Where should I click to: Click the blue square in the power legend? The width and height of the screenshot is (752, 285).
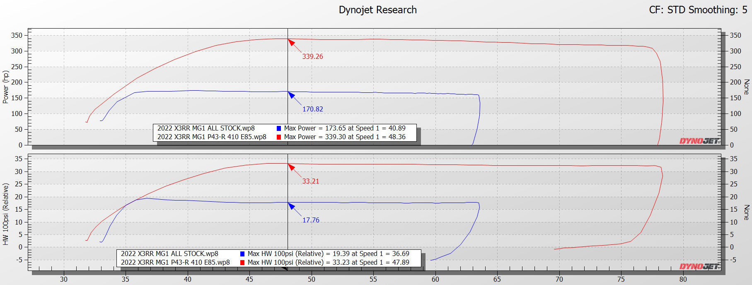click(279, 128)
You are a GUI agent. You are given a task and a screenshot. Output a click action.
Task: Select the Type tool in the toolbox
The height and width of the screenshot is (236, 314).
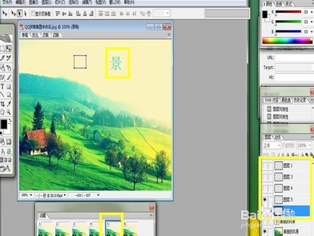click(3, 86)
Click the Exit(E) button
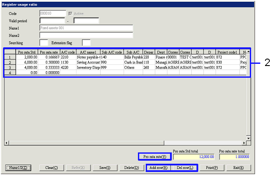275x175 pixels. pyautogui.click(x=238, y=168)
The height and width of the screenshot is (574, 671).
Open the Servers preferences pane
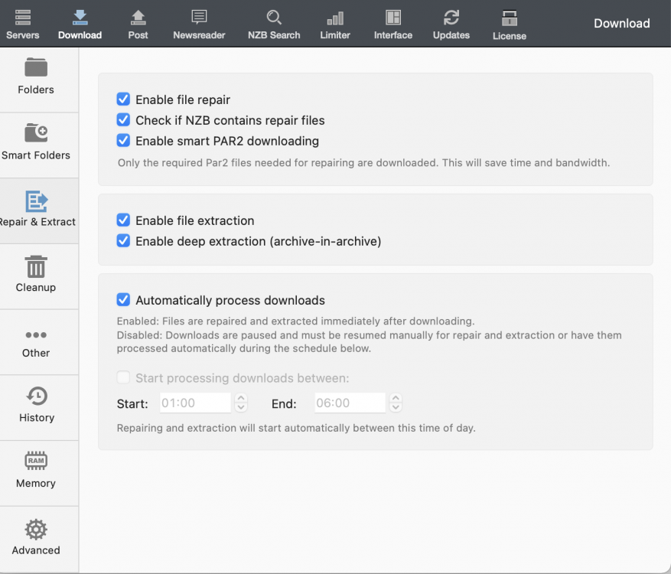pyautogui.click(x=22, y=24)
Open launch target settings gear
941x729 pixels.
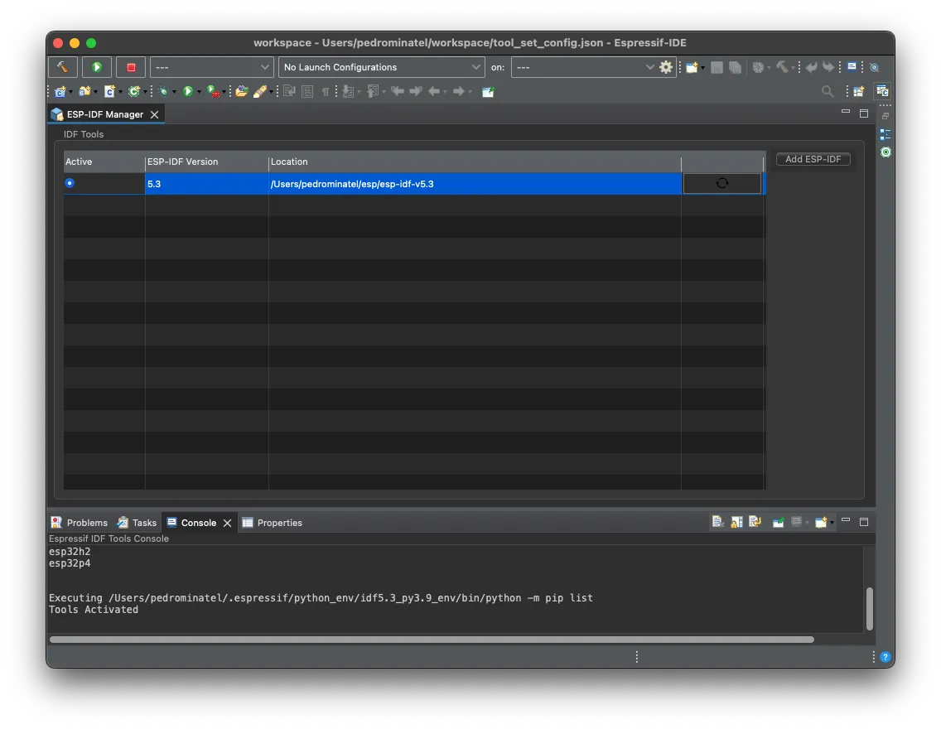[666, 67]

====

> [Task statement] Images are to be omitted; everything else in the records is to be transcribed exactly.

> [The completed task]
Where should I click to: Click the blue square in the power legend? The width and height of the screenshot is (752, 285).
click(279, 128)
You are a GUI agent. You are given a task and a screenshot. Output a click action.
Task: Select the Type tool in the toolbox
The height and width of the screenshot is (236, 314).
click(3, 86)
Click the Exit(E) button
275x175 pixels. pyautogui.click(x=238, y=168)
The height and width of the screenshot is (574, 671).
Open the Servers preferences pane
pyautogui.click(x=22, y=24)
Open launch target settings gear
941x729 pixels.
[666, 67]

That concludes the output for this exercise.